§ **What you are asked to do**:
Please copy exactly the lines from the one containing "Instruction: Click the" to the end of the entries, both included, and nothing else. Omit every picture.
== Supplied information
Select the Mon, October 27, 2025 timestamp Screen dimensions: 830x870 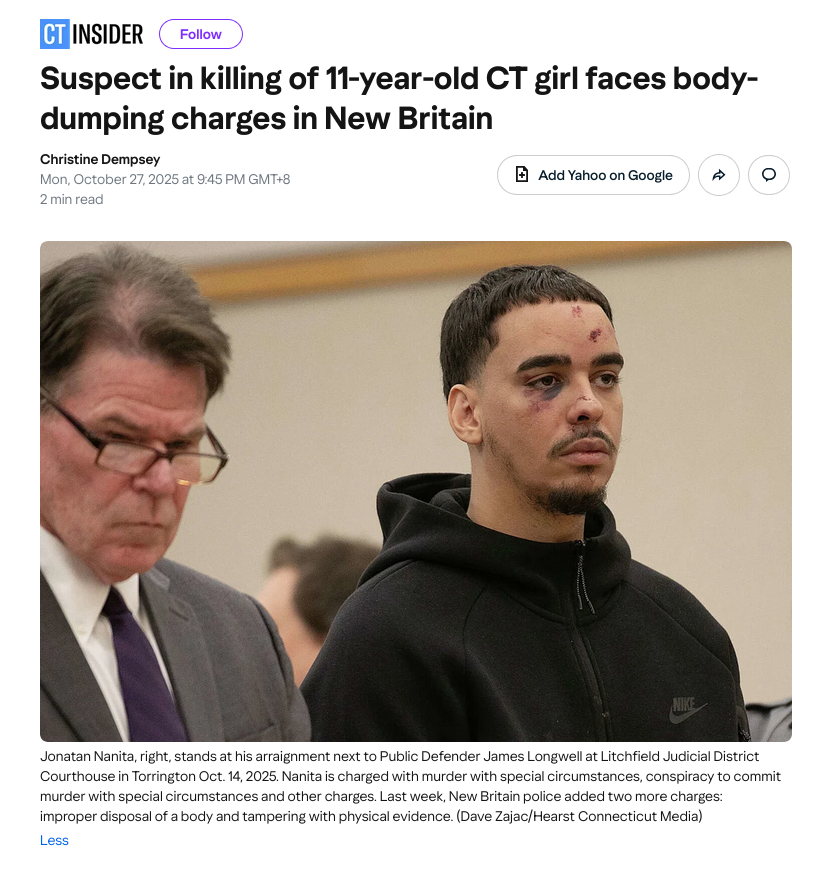pos(165,179)
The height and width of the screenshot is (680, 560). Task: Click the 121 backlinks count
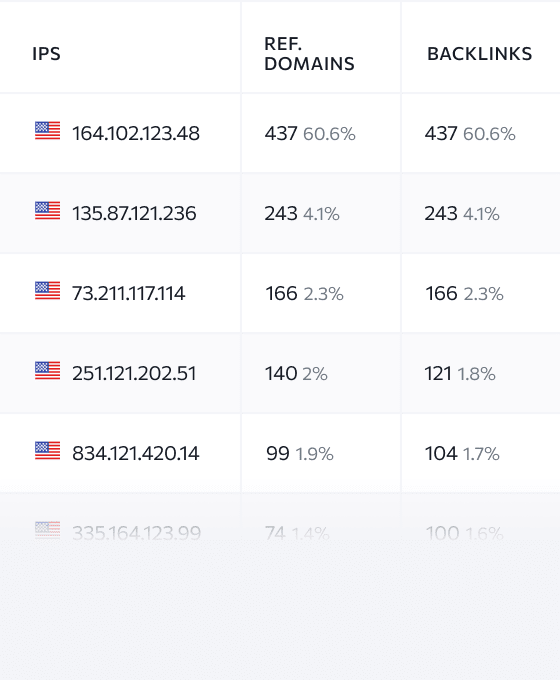tap(438, 374)
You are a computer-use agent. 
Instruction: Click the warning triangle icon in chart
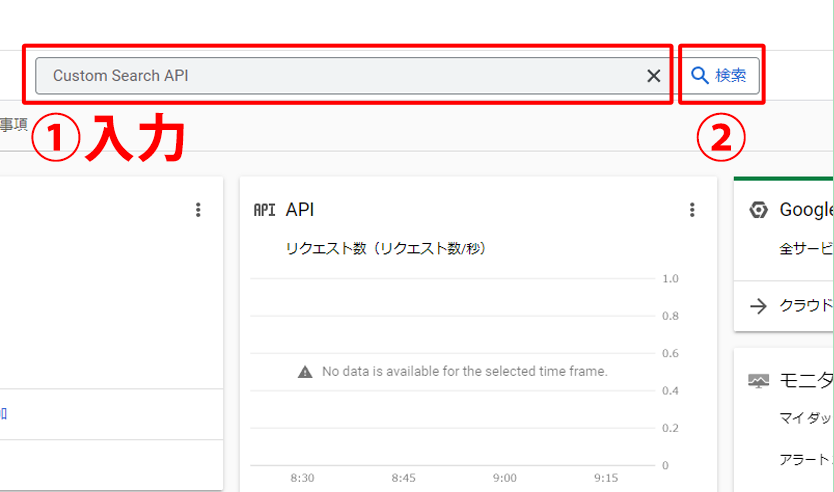306,372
====
§ **Output below**:
Instruction: Click the warning triangle icon in chart
306,372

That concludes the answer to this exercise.